Trinpy · 13/01/2017 21:23

Me I'm sure it will get easier. I think the settling in is as much for the parents as the child! Everyone I know who's put their baby in nursery has said that their child has really thrived there once they've got used to it. I think it probably depends a lot on the temperament of your baby how long that takes though. I'm dreading the day I have to put ds2 into childcare because he's so sensitive and clingy I think he'll find it really hard to adjust, but I know they all get there in the end.
I was going to ask whether your ds had got any teeth yet because I remember it was only our babies left without any. Ds2 was completely toothless 6 weeks ago and now suddenly has 6 teeth! He's loving being able to eat breadsticks without having to gum them into sludge first Grin.

Vroc I'm glad the settling in days went OK. It makes it so much easier when they are independent sorts.

MrsElls Hope everything goes well on Monday.

FTM I think it's a separation anxiety thing (this is the worst age for it).
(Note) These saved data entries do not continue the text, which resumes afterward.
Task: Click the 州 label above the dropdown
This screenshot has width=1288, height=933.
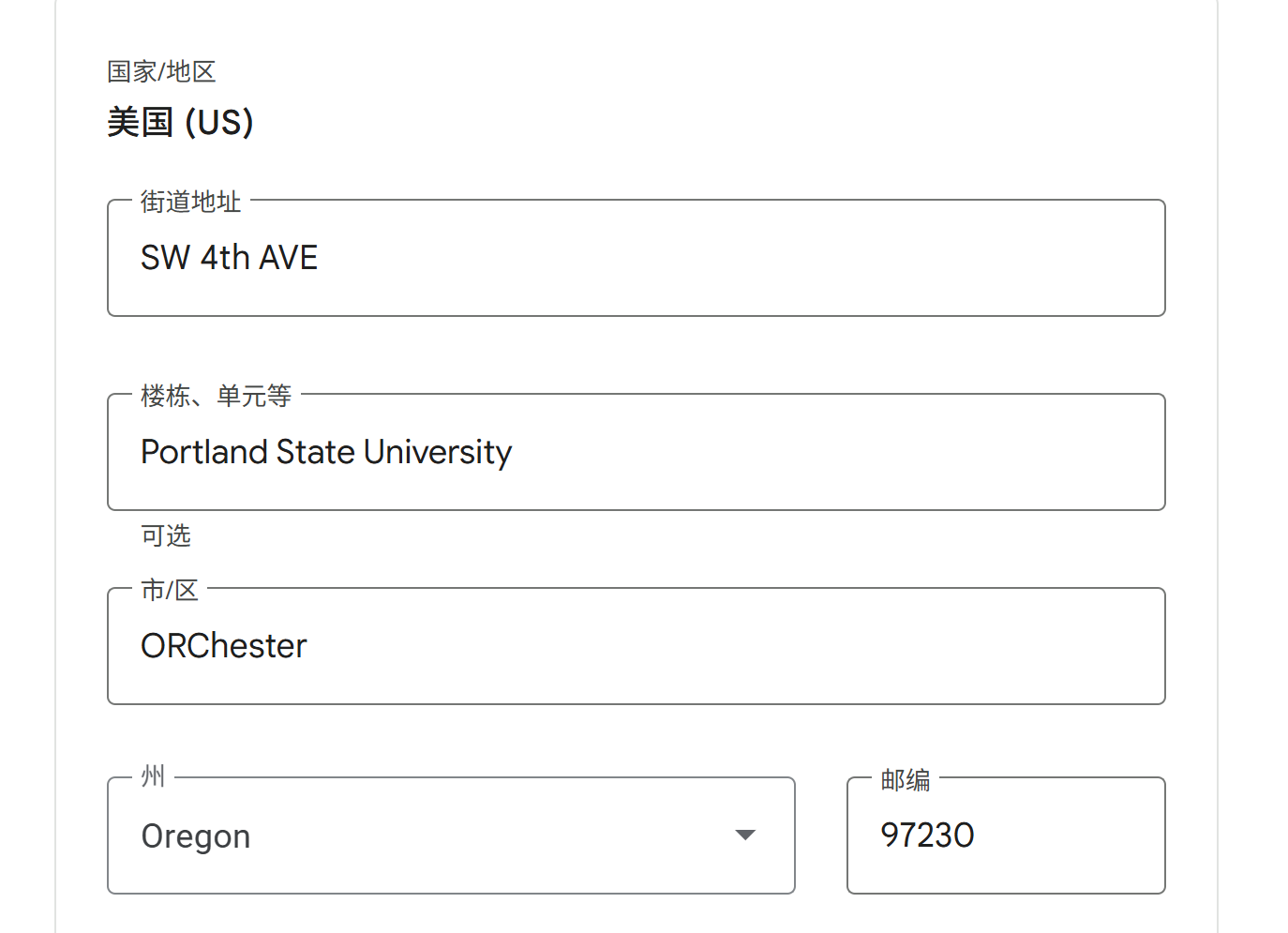Action: point(153,776)
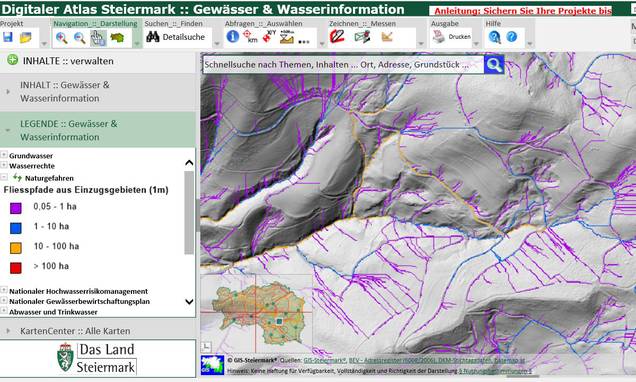This screenshot has width=636, height=382.
Task: Click the purple 0,05 - 1 ha swatch
Action: tap(15, 208)
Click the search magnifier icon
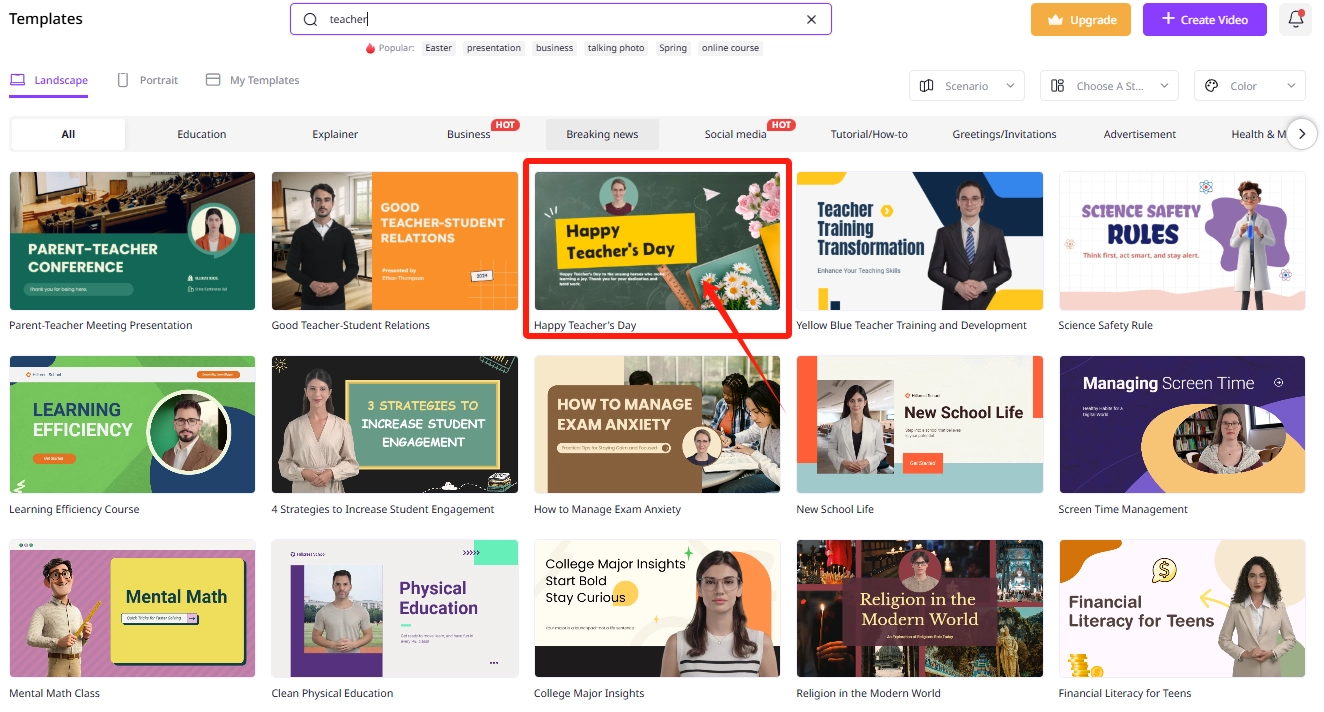This screenshot has height=712, width=1324. click(x=310, y=20)
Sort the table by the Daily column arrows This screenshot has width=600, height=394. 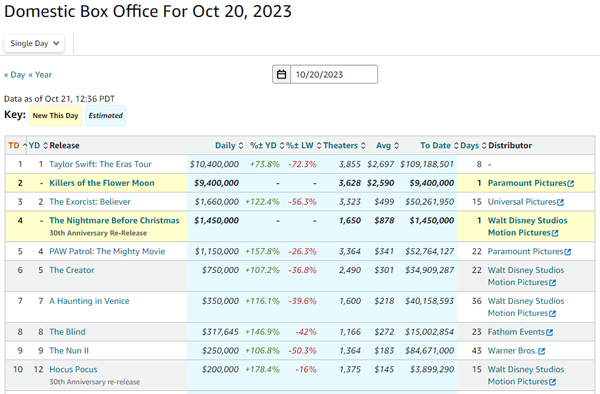click(x=241, y=146)
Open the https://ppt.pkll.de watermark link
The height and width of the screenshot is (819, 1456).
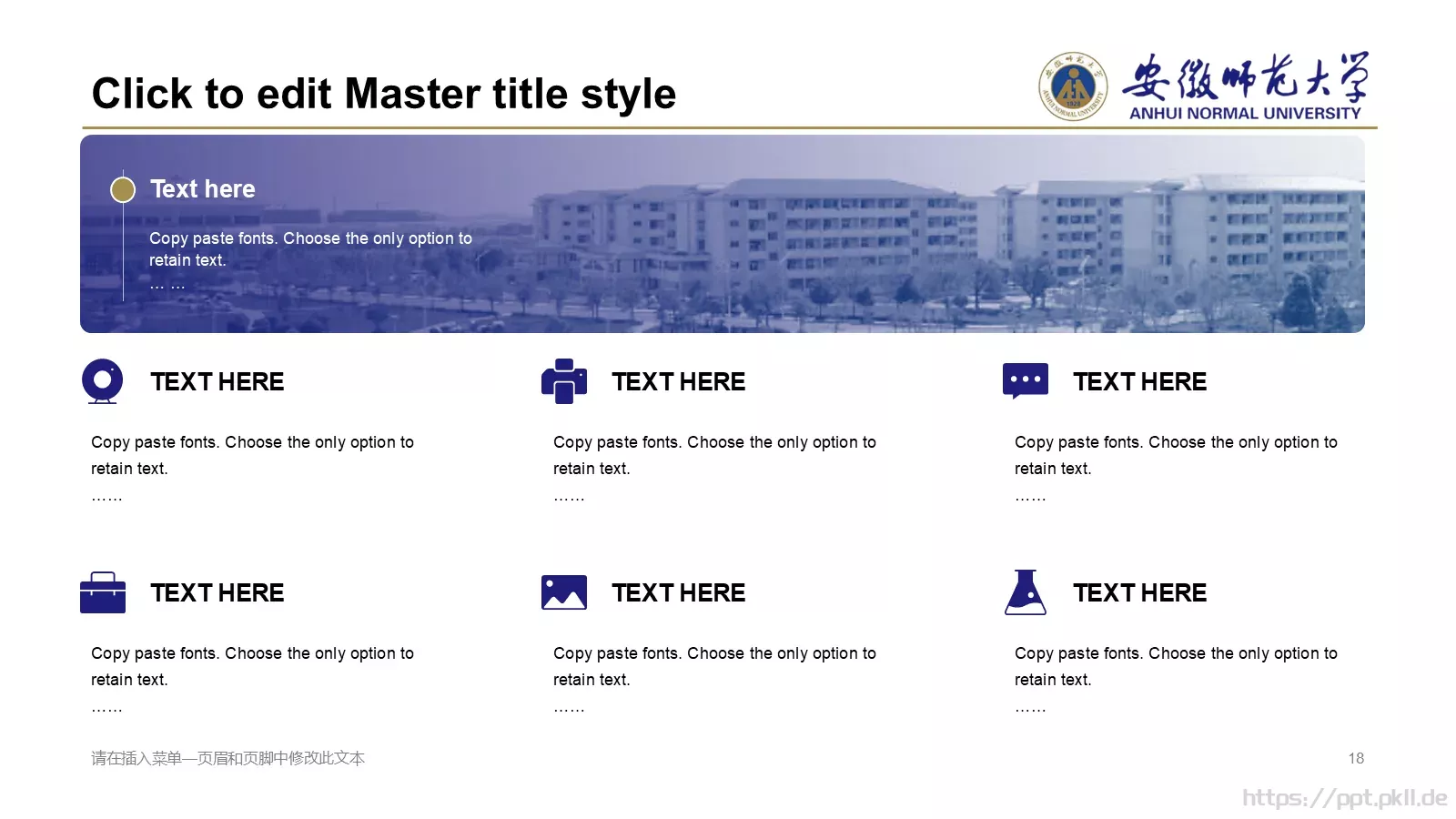[1345, 798]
Ds2 is my little shadow at the minute and flies into a total rage if I dare to leave him to his own devices for a minute. Ds1 was never particularly clingy but now he's seen his brother gets attention that way he's copying him, so I now spend my days with 2 small children literally hanging off me. Some days I can't wait to be back at work!

Sorry to hear so many of you have difficult MiLs. My relationship with mine has improved considerably since I had the dcs and she can mother them instead of Dh, but I think she sometimes forgets she's not their actual mother! When ds2 was ill over Christmas she offered to babysit him one night so Dh and I could get some sleep. She whacked the heating up to 23C and wrapped him up in a duvet to 'sweat out' the virus! Luckily Dh twigged what she was up to (she asked him where ds2's wooly hat was Hmm) so no harm done, but poor ds2 was literally dripping with sweat. Dh went mental but I was so grateful she got him to go to sleep I couldn't get too worked up about it.